Anyway, the other day I was in the grocery store, pushing the cart down the magazine aisle, when I notice Full Dark, No Stars. On impulse, I picked it up, read the blurb on the back, realized it was a collection of shorter tales, and dropped it into the cart. Over the next week, I worked my way through it. It's not groundbreaking, or award winning, but for the most part I enjoyed it.
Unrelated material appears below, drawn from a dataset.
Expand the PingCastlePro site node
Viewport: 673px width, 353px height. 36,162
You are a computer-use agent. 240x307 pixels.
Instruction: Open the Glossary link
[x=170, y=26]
Wilfred, a farmer in 1920s Nebraska, is at odds with his wife. She wants to sell some land she owns and move to the big city, he wants to keep the land and stay in the country. This conflict ultimately leads to Wilfred murdering her, but the worst part is how he convinces their son to help. In Stephen King stories, dead people rarely stay dead and 1922 is no exception. A study in guilt and wasted lives with a very unlikeable main character.

Big Driver
Tess is a popular murder mystery writer, somewhat stereotypically middle-aged, single, and owning a cat. After a book-signing and speaking appearance, she takes a recommended shortcut on the way home, only to get bushwhacked by a psychotic serial killer. Left for dead, she manages to escape, and plots her revenge against her attacker. I'm not sure I buy her justification for not involving the police, especially after she discovers she isn't the only victim (King tries a bit too hard to make us accept it I think). Nevertheless, it's a nice revenge tale that had me rooting for Tess.

Fair Extension
Dave is dying from incurable cancer, has had a crappy life, and is pretty bitter about it. George Elvid is a roadside salesman who can help him out, at a price of course. But that price is something Dave is willing, even eager, to pay, so he accepts Elvid's offer. The price is Dave handing off all his bad luck to his "friend" Tom, who has, thus far, led a charmed life. The rest of the story shows us Dave's good fortune and Tom's bad. Dave is an ass. This is the only story that has a central speculative fiction element.

A Good Marriage
This was my favorite story. Darcy and Bob have the seemingly perfect marriage, but after more than 20 years, Darcy uncovers some disturbing information about her seemingly uber-normal accountant husband, information that would not only ruin his life, but hers and their children's as well. What to do? I like how this one worked out.

My feelings on Full Dark, No Stars are mixed. As I've gotten older, I've gotten more intolerant of people I don't like. I avoid them when possible and escape as quickly as I can't when it's not. Likewise, I'm not much interested in reading about characters I don't like. Stories like 1922 and Fair Extension, despite being well written, don't do all that much for me. Life's too short to spend it reading (or associating with) unpleasant people.